Selected list of courses
"ATS/ESS 471/571 Introduction to Radar Meteorology" - (3 CH)
The course presents an introduction to the principles of radar meteorology, including weather radar operations, hardware, interpretation and analysis. Doppler, dual-polarization and dual-wavelength radar theory, methods and applications are covered. Hands-on exploration of radar data and imagery is extensively utilized to reveal the structure, processes and properties of a variety of storm types and weather events. Applications include identification of precipitation types, quantification of precipitation amounts, interpretation of wind circulations in clouds and the clear-air, and the analysis of severe storms attributes.
"ATS 554 Forecasting Mesoscale Processes" - 3 hrs.
Detection and forecasting of atmospheric mesoscale phenomena, including the structure and evolution of clouds, precipitation (including floods), thunderstorms and severe weather. Includes basics on instruments used to detect mesoscale phenomena, most notably satellite and radar. Based mainly on computerized modules and related exercises. Prerequisite: ATS 551. Spring
"ATS 672 Dual Polarization Radar Meteorology (3 CH)"
Theory, analysis and interpretation of dual‐polarization radar for meteorological applications. Course covers dual‐polarization
radar system hardware; the basic theory underlying polarimetric radar data and methodology; analysis, interpretation and
application of polarimetric radar variables; and dual‐polarization radar operations and data processing considerations. Overall
emphasis will be placed on hydro‐meteorological and convective weather applications; specifically, precipitation measurement
and hydrometeor identification. Example applications include rain rate estimation, drop size determination, hail identification,
tornado detection, snow vs. rain delineation, and cloud electrification studies. Student use of the UAH ARMOR and MAX dual-polarization radars will be incorporated into the classroom learning experience.
“ATS 690 Precipitation Physics for Radar (3 CH)"
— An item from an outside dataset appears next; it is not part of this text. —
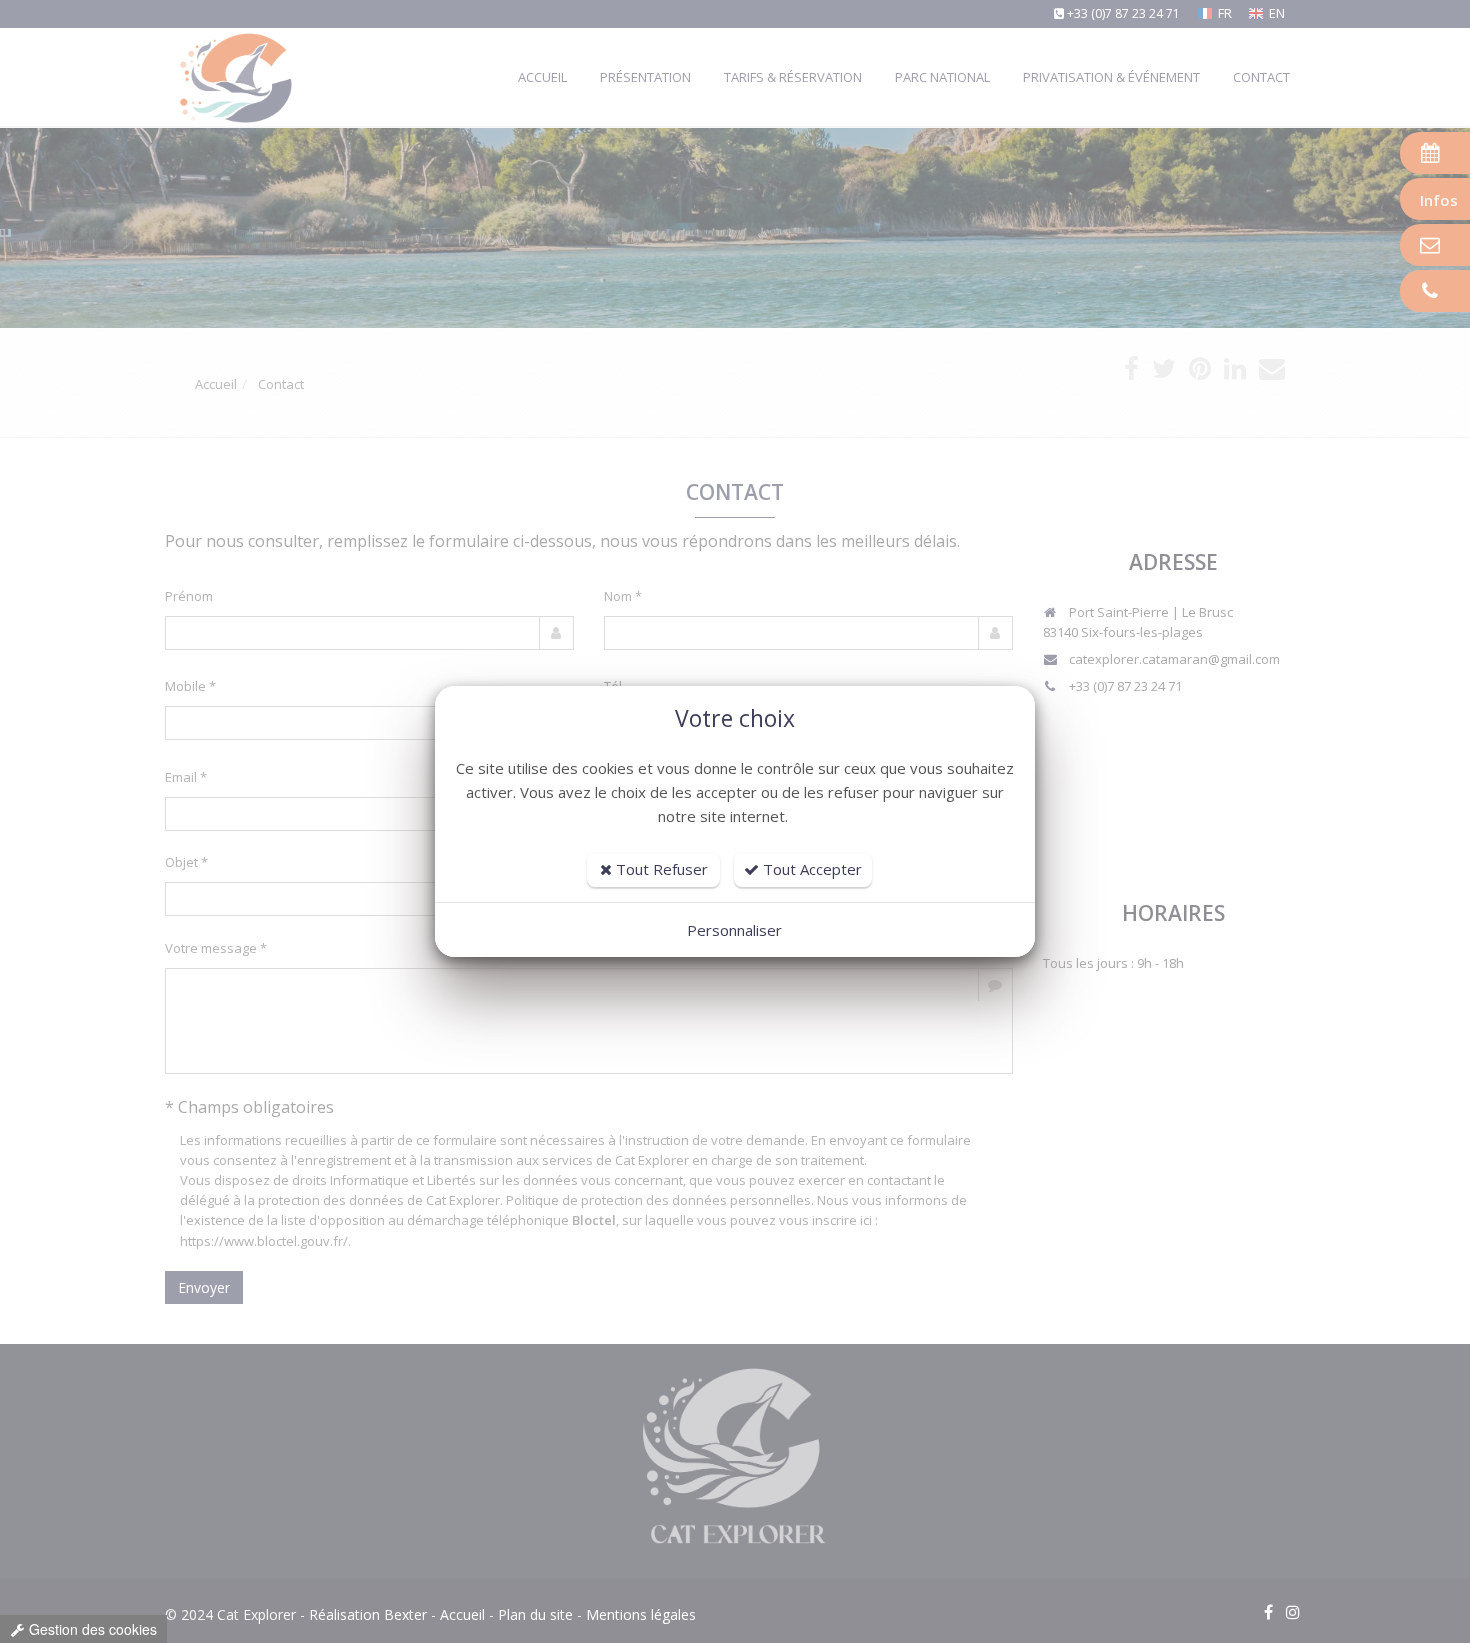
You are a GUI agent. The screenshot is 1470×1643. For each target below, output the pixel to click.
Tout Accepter (810, 869)
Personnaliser (734, 930)
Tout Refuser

Observations, theory and physical models of precipitation characteristics and processes utilized in radar remote sensing applications. Topics include detailed characterization of precipitation size distribution, shape, fall mode, density and dielectric for a variety of hydrometeor types, including rain, ice crystals, snow, graupel and hail. Advanced treatment of physical processes important for precipitation development and evolution including collision-coalescence, raindrop break-up, raindrop freezing, size sorting, aggregation, riming, hail growth modes, and melting. Radar observations and models will be utilized to explore advanced concepts in precipitation physics.”